For Immediate Release
Denver, Colorado (February 22, 2006) - U.S. Gold Corporation
(OTCBB: USGL) is pleased to announce that it has closed
the previously announced private placement of 16,700,000
subscription receipts (the "Subscription Receipts"),
including an over-allotment, at a price of US$4.50
for aggregate gross proceeds of US$75.15 million.
Each Subscription Receipt is automatically convertible
into one Unit, subject to adjustment and dilution penalties
in certain instances, upon the satisfaction of certain
stated conditions (the "Escrow Conditions").
Each Unit is comprised of one share of the Company's
common stock (a "Common Share") and one-half
of one Common Share purchase warrant (a "Warrant").
Each whole Warrant will entitle the holder thereof
to purchase one Common Share (a "Warrant Share")

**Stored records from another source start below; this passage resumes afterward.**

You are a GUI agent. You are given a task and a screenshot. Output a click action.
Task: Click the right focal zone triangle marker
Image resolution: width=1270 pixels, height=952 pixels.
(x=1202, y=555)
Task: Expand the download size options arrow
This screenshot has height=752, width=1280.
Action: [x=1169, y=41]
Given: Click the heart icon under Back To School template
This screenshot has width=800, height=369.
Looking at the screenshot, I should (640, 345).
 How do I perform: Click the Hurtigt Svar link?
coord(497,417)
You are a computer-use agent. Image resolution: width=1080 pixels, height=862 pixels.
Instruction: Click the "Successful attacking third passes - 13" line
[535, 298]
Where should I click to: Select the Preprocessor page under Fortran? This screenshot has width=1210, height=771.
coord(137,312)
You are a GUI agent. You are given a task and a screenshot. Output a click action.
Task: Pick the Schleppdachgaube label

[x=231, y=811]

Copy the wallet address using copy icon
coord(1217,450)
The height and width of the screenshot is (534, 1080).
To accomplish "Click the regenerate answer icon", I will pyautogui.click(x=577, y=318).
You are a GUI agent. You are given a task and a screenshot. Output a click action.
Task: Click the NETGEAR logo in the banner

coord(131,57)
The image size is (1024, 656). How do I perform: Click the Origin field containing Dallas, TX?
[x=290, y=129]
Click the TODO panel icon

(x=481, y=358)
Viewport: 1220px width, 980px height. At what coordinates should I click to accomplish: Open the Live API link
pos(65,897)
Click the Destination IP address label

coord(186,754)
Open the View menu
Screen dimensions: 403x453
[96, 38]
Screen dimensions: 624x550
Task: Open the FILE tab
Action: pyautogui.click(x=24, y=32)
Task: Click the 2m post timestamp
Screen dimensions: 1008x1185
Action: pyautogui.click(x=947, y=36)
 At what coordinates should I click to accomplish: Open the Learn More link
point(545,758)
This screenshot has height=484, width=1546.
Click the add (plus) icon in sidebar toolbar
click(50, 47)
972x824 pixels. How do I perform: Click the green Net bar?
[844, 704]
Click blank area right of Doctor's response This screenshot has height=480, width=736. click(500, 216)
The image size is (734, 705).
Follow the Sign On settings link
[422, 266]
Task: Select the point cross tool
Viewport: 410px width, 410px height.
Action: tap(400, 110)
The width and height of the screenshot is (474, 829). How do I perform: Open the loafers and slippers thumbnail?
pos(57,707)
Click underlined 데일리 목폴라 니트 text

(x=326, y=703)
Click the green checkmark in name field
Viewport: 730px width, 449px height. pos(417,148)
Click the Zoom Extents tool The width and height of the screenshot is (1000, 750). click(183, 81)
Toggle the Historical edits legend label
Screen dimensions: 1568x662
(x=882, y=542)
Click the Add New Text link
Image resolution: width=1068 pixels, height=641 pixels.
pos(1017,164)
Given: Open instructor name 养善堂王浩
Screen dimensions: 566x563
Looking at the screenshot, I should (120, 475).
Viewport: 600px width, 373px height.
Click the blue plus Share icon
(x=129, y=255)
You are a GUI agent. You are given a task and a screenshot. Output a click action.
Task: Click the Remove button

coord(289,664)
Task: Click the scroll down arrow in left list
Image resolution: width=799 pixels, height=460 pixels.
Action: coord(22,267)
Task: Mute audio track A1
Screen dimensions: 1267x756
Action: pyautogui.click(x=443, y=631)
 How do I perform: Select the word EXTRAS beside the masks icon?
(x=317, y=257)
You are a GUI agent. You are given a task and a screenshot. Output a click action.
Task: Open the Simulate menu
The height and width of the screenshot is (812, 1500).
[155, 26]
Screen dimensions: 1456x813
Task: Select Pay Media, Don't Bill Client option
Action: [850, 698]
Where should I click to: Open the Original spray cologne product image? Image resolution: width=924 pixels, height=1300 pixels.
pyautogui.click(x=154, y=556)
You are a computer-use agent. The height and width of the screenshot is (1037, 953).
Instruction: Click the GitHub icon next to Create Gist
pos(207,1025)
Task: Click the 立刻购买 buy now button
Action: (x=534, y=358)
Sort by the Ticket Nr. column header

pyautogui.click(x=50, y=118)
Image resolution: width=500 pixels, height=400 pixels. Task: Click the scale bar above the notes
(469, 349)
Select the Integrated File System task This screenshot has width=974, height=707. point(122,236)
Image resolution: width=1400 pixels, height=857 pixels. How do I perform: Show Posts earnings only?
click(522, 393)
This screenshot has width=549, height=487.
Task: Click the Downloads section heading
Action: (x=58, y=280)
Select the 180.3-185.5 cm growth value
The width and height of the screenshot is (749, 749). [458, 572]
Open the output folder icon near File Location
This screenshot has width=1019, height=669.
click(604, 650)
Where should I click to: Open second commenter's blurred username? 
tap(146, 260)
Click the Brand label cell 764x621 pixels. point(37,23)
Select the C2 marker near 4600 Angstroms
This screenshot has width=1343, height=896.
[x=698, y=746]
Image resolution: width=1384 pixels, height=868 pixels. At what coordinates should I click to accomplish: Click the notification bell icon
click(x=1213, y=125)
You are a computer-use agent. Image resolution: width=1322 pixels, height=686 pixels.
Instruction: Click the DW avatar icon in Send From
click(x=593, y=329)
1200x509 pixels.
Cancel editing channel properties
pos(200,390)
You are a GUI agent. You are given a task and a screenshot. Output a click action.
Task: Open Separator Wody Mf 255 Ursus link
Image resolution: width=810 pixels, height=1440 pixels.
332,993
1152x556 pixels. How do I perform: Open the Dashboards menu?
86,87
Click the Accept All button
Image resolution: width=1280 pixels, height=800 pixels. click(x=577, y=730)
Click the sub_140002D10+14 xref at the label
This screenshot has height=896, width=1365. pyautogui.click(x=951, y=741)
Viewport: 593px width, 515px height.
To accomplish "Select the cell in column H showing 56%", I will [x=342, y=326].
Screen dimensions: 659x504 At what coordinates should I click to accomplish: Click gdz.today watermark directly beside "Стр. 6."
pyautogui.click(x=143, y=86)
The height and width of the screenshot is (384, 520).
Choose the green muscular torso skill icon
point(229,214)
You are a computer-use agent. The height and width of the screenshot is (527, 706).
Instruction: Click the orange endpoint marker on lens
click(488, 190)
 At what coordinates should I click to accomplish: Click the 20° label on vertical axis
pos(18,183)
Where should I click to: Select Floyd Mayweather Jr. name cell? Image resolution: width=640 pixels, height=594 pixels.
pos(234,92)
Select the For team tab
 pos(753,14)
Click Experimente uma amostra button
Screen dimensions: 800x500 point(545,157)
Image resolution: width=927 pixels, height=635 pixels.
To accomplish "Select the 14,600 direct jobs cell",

for a period of 5 years at a price of US$10.00. The
Escrow Conditions include, among other items, the filing
and effectiveness of a resale registration statement
in the United States, a receipt for a (final) prospectus
in Canada qualifying the securities underlying the
Subscription Receipts and the listing of the Common
Shares on the Toronto Stock Exchange.
The net proceeds from the Offering will be used for
the exploration of the Tonkin Springs gold project
in Nevada and for general corporate and working capital
purposes. 50% of the net proceeds of the offering are
being held in escrow pending the satisfaction of the
Escrow Conditions. In the event that the Escrow Conditions
are not satisfied within 12 months of the closing of
the Offering, the escrowed proceeds shall be returned
to the holders of the Subscription Receipts in exchange
for the 50% of the outstanding Subscription Receipts
held by each holder. The remaining 50% of the Subscription
Receipts will be converted into Units not later than
18 months after the closing of the offering.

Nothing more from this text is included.